La revendication de la Côte d'Ivoire selon laquelle le Ghana et ses lignes côtières sont instables a également été rejetée par les rapports de la Chambre spéciale du Tribunal international pour le droit de la mer (ITLOS), Mabel Aku Baneseh, de Graphic Online.

Le Ghana a commencé à l'explorer et à l'exploiter dès 2007, attribuant plusieurs blocs à des compagnies pétrolières. Les découvertes d'importants gisements de pétrole réalisées par le Ghana dans ces eaux maritimes mitoyennes à partir des années 2 000 avaient attisé les convoitises de la Côte d'Ivoire.

On rappelle que des négociations à l'amiable entre les deux voisins pour fixer la frontière avaient totalement échoué.

Le TIDM basé à Hambourg en Allemagne a calculé le tracé de la frontière maritime en utilisant le principe de l'équidistance défendu par le Ghana.

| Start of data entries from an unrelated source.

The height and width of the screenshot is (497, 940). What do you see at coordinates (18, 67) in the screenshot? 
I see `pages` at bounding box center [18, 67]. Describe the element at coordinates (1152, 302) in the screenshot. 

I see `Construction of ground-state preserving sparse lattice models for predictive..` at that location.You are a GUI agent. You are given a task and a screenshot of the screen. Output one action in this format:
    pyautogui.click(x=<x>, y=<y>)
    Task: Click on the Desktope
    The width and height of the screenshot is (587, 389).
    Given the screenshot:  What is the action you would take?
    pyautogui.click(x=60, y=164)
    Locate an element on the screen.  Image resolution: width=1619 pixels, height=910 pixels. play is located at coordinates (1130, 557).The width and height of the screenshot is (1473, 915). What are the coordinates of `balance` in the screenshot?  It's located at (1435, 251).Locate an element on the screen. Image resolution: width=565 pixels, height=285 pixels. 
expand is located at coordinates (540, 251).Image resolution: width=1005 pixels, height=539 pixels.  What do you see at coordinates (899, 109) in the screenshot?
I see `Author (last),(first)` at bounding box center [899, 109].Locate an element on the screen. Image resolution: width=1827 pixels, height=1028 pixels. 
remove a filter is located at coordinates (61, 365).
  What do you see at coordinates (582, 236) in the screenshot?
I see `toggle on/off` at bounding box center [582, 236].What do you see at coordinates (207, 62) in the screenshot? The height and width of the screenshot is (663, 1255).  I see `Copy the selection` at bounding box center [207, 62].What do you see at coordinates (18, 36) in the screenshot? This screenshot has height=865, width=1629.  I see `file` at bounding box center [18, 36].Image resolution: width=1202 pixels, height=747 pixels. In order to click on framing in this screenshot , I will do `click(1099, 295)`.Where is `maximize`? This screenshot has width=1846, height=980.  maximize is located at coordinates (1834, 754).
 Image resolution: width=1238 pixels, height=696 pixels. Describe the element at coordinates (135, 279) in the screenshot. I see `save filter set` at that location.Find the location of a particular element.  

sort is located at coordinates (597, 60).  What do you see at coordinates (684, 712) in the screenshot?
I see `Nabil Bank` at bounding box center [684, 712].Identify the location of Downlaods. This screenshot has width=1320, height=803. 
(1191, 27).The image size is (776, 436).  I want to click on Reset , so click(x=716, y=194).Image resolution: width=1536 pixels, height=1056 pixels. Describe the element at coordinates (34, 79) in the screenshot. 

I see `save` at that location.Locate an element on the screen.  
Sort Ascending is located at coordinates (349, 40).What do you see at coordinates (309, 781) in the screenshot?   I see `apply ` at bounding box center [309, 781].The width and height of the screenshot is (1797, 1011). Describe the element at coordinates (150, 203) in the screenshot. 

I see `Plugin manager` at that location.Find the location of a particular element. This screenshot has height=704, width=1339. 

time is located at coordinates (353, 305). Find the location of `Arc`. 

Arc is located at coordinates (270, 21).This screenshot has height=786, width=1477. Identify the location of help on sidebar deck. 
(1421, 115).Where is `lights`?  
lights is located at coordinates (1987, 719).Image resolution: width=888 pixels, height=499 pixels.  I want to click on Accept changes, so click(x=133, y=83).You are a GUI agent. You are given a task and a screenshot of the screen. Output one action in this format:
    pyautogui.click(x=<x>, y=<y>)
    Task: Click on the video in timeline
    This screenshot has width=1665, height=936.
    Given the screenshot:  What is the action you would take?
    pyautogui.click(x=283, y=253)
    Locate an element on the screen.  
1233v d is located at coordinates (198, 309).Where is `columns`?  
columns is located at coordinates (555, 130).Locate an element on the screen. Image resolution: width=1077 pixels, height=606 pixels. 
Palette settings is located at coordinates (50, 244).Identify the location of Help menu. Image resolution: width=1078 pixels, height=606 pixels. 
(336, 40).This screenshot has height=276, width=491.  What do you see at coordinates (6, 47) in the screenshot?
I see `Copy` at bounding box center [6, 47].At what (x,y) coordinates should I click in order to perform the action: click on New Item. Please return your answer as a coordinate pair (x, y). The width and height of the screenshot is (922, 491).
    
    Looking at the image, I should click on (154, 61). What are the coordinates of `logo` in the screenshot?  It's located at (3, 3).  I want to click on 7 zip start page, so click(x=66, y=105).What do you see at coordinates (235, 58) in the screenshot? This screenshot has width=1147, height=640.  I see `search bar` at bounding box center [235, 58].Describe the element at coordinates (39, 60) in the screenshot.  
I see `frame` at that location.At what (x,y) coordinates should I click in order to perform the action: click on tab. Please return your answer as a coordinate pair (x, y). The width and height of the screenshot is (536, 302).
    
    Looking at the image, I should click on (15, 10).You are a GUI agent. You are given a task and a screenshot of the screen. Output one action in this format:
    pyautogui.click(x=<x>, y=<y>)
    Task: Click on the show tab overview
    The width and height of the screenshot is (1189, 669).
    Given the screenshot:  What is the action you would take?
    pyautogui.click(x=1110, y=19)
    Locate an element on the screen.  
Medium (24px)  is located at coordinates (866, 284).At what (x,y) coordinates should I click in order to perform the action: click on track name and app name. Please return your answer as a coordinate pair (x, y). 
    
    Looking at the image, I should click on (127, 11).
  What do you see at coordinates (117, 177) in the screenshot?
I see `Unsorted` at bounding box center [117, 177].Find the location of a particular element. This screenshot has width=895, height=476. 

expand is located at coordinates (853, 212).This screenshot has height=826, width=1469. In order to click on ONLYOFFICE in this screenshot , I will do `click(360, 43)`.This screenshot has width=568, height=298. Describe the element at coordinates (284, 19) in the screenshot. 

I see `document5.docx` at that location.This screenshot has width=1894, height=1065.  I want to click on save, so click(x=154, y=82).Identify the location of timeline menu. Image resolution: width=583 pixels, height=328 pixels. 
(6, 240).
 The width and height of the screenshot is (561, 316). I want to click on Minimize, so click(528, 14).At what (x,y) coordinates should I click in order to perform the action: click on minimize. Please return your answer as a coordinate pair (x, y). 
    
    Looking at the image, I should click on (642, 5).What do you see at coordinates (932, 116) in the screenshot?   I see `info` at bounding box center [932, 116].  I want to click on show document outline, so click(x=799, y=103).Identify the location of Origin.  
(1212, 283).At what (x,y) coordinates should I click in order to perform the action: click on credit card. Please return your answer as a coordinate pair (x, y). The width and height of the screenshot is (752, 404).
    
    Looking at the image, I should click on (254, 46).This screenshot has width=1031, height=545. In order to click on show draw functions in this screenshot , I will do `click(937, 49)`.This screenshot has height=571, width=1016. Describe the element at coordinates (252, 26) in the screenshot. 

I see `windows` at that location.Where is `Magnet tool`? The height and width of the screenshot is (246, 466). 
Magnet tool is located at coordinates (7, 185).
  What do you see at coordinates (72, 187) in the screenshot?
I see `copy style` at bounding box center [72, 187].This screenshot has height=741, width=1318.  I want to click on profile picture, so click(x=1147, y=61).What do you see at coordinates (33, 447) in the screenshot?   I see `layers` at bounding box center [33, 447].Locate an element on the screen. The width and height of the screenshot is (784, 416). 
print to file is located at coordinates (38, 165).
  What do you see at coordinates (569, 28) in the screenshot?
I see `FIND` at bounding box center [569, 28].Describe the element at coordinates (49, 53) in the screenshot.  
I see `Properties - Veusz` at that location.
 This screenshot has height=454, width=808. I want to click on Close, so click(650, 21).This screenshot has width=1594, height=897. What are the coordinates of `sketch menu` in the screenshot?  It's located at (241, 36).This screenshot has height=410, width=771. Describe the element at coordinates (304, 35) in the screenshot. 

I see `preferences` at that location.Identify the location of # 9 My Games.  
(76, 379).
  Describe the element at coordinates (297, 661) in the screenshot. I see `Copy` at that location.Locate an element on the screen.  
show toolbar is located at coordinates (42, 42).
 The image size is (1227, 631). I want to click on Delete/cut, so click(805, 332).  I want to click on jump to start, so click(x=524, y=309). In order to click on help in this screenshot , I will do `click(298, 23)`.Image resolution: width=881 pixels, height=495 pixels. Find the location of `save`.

Ce conflit vieux d'une décennie entre les deux voisins d'Afrique de l'Ouest a ralenti le développement du champ pétrolier offshore TEN au Ghana qui est l'un des projets dans cette zone contestée de l'océan Atlantique.

Ce jugement vient trancher une affaire qui avait pour enjeu les ressources pétrolières enfouies dans cette partie du Golfe de Guinée qui borde la frontière des deux Etats. "Le 25 avril 2015, elle a rendu une ordonnance en prescription des mesures conservatoires à la suite d'une demande soumise par la Côte d'Ivoire". Il produit 45.000 barils par jour et son espoir, douché aujourd'hui, était de porter cette production à 200.000 barils par jour, en 2020.